There was one statement in Shroter's article that really caught my eye. She's talking about the main active compound in Japanese Honeysuckle Extract called para-hydroxy benzoic acid:
If you look at the molecular structure of the para-hydroxy benzoic acid found in Japanese Honeysuckle, one sees a classic carbon ring bond - elegant and simple. But if you look at the molecular structure of methyparaben, ethylparaben, propylparaben or butylparaben, one is immediately struck by the additional CH3 tail, sometimes called a methyl free-radical, that makes these substances completely different from the original phytochemical.
So you can see what she's talking about, I've pasted the chemical structures below:
Technically speaking, Shroter is correct in that there is no such thing as a "natural paraben." Paraben is a term used to describe a synthetically-produced compound. However, para-hydroxy benzoic acid (I'll call it PHBA) was the naturally-ocurring compound that inspired chemists to create parabens. Other than the CH3 tail, it's chemically identical. The addition or subtraction of the methyl free radical doesn't change the structure much--PHBA still contains a benzene ring, which is the main problem with parabens in the first place.

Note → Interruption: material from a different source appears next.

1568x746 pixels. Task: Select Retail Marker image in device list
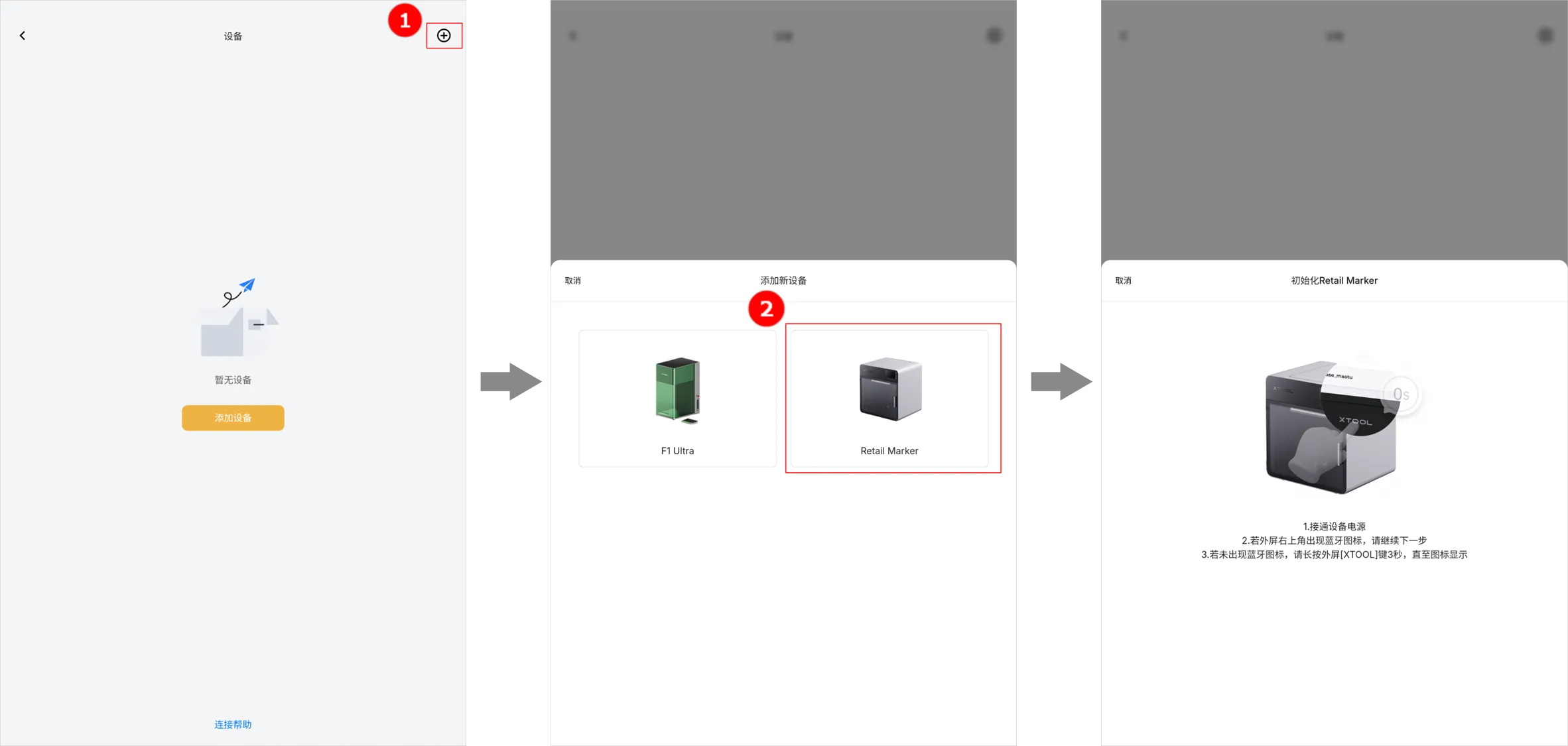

Anything with a benzene ring has the potential to be an endocrine disruptor. Because our body's hormones are made up of complex structures of benzene rings, our hormonal receptors are made to "fit" these benzene rings.
Notice that in the diagram of the estradiol, the first benzene ring looks just like that of the parabens and PHBA--a benzene ring with an OH tail (hydroxyl group). Estrogen receptors are designed to fit this exact end of the molecule, so PHBA and parabens latch right in (regardless of any CH3 tail). These benzene rings enter the estrogen receptors in the body and can "clog" them up so they don't function properly or overstimulate them. Because receptors dictate how cells divide and express themselves, overstimluated estrogen receptors can lead to a host of problems, from endometriosis to breast cancer. Parabens have been studied extensively for their link to breast cancer, and have been found to accumulate in breast cancer tissue. Because PHBA is so similar, it acts in the same way.
This study at the University of Reading in the UK studied just this issue. In their study they compared para-hydroxy benzoic acid to all the types of parabens. They found that the para-hydroxy benzoic acid, while it wasn't as agressive in stimulating cells as synthetic parabens, it did indeed bind to estrogen receptors, and made this powerful statement:
It can be concluded that removal of the ester group from parabens does not abrogate its oestrogenic activity and that p-hydroxybenzoic acid can give oestrogenic responses in human breast cancer cells.
So, whether the Japanese Honeysuckle Extract is made in Singapore or distilled with CO2 in the USA, no matter how reputible the manufacturer, it is going to contain para hydroxy benzoic acid and have nearly the same health risks that parabens would when applied to the skin.